An exhibition of seized fake art works is to be used to fight art crime.
The Investigation of Fakes and Forgeries exhibition will showcase examples of forgeries seized by the police.
The display at the Victoria and Albert Museum is designed to show art experts the methods used by forgers to fool investigators.
If the forgeries were genuine, the pieces on display would be worth about £10m in total.
They include forged paintings and sculptures, and examples of false provenance - the documentation that proves an art work is authentic.
According to police, art forgery is increasingly being used to finance operations by criminal networks.
"This type of crime can cause significant financial loss to collectors and dealers in London and even (has) the potential to distort the historical study of art and cultural property," a police spokeswoman said.

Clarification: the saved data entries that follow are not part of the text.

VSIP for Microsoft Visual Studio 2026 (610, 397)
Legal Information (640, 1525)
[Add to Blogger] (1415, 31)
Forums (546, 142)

Det Sgt Vernon Rapley, head of the Metropolitan Police's Arts and Antiques Unit, said: "The greatest weapon we have in combating this type of crime is the knowledge and know-how of our partners."
Forgers use a range of techniques that are continually evolving, from document forgery, to pigment analysis and virtual criminal networks, police said.
But according to Det Sgt Rapley: "As quickly as criminals are adapting their techniques we are also developing ways to eliminate this type of crime."
The exhibition, which runs from 21-23 November, has been sponsored by the Art Loss Register to raise awareness in the industry of art crimes.